ISTM that would be something that like that would have been a lot more intuitive.
UPDATE 3
So what it boils down to is: Why is my GetAll() method getting called, when it takes no args?
Possibly the routing mechanism is getting confused because of lastIDFetched being set to an empty string:
string lastIDFetched = string.Empty;
...and so then formatargready_uri. which is assigned to this way:
formatargready_uri = string.Format("http://locohost:28642/api/InventoryItems/{0}/{1}", lastIDFetched, RECORDS_TO_FETCH);
...is at first:
"http://locohost:28642/api/InventoryItems//100"
(when I would expect it to be:
"http://locohost:28642/api/InventoryItems/""/100"
)
Could it be that the "missing" first arg is what's throwing the routing mechanism off, so that when it sees:
"http://locohost:28642/api/InventoryItems//100"
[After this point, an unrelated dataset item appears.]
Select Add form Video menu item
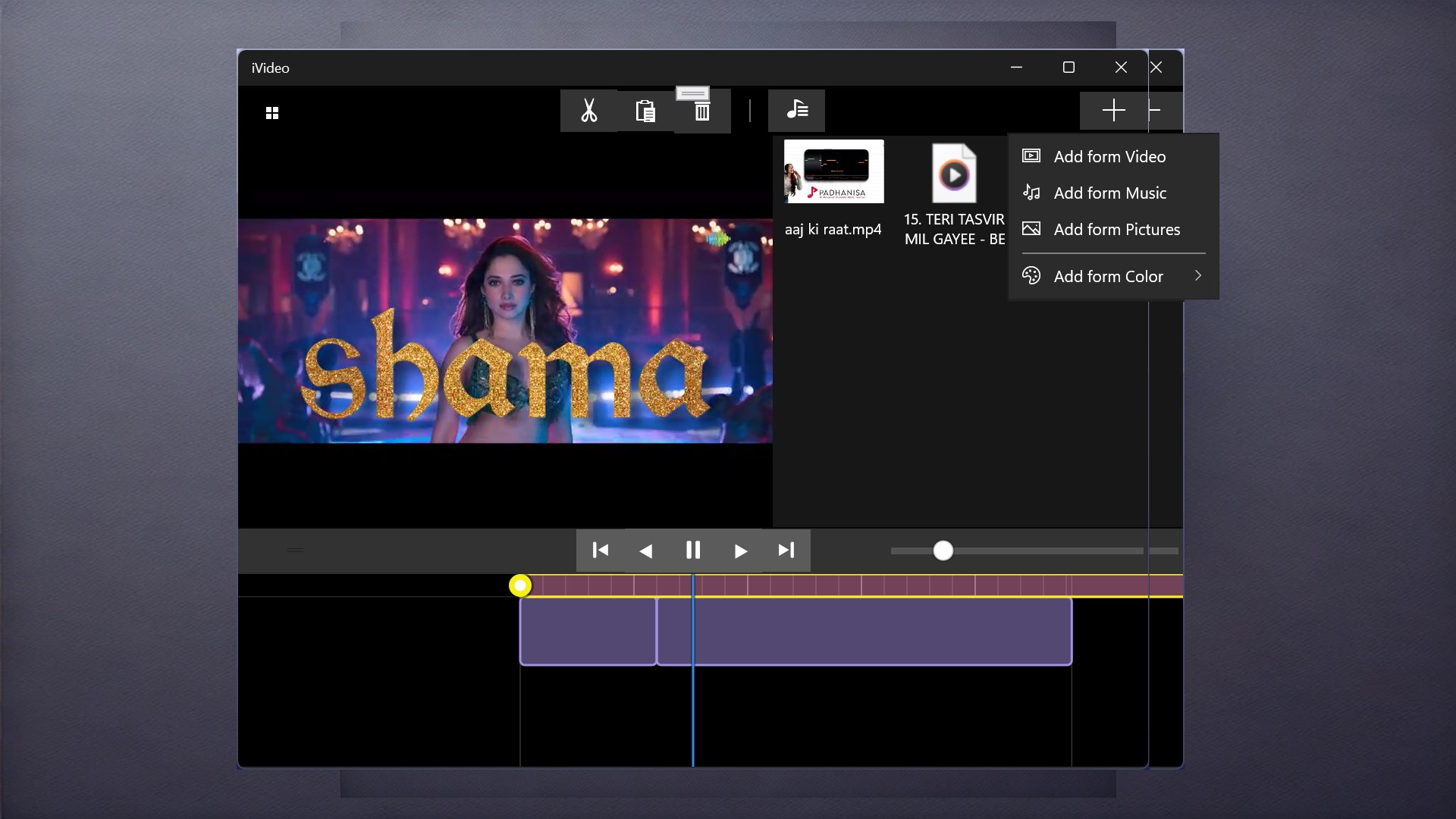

...it doesn't know whether to call this:
public IEnumerable<InventoryItem> GetBatchOfInventoryItemsByStartingID(string ID, int CountToFetch)
{
return inventoryItemsRepository.Get(ID, CountToFetch); //.Where(i => string.Equals(p.Category, category,
StringComparison.OrdinalIgnoreCase)); }
...or this:
public IEnumerable<InventoryItem> GetAllInventoryItems()
{
return inventoryItemsRepository.GetAll();
}
???
UPDATE 4
When I comment out the other method, so that the client has no choice but to see the only existing method in the Controller/Repository, it does nothing on this line:
var webRequest = (HttpWebRequest)WebRequest.Create(formatargready_uri);
(the two-arg method in the Controller still isn't called)
This is all that's in the Controller now:
public class InventoryItemsController : ApiController
{
static readonly IInventoryItemRepository inventoryItemsRepository = new InventoryItemRepository();
[Route("api/InventoryItems/{ID}/{CountToFetch:int}")] // <-- with this route decoration commented out or not, makes no difference
public IEnumerable<InventoryItem> GetBatchOfInventoryItemsByStartingID(string ID, int CountToFetch)
{
return inventoryItemsRepository.Get(ID, CountToFetch); //.Where(i => string.Equals(p.Category, category, StringComparison.OrdinalIgnoreCase));
}
}
Here is the corresponding Repository interface:
interface IInventoryItemRepository
{
IEnumerable<InventoryItem> Get(string ID, int CountToFetch);
InventoryItem Add(InventoryItem item);
}
...Repository implementation:
public class InventoryItemRepository : IInventoryItemRepository
{
private readonly List<InventoryItem> inventoryItems = new List<InventoryItem>();
public InventoryItemRepository()
{
// code that populates inventoryItems by calling Add() not shown - it works, though
}
public IEnumerable<InventoryItem> Get(string ID, int CountToFetch)
{
return inventoryItems.Where(i => 0 < String.Compare(i.Id, ID)).Take(CountToFetch);
}
public InventoryItem Add(InventoryItem item)
{
if (item == null)
{
throw new ArgumentNullException("item");
}
inventoryItems.Add(item);
return item;
}
}
...and the client code that calls it:
formatargready_uri = string.Format("http://localhost:28642/api/InventoryItems/{0}/{1}", lastIDFetched, RECORDS_TO_FETCH);
var webRequest = (HttpWebRequest)WebRequest.Create(formatargready_uri);
UPDATE 5
Well, I'll be darned like a holey sock. It seems to have been a problem with starting out with the empty string, after all. When I changed the initial value of lastIDFetched from string.Empty to "billy" it worked... Is this a bug? Is there a workaround? If I want to start from "scratch," what would I use rather than string.Empty? A blank space (" ") also doesn't work.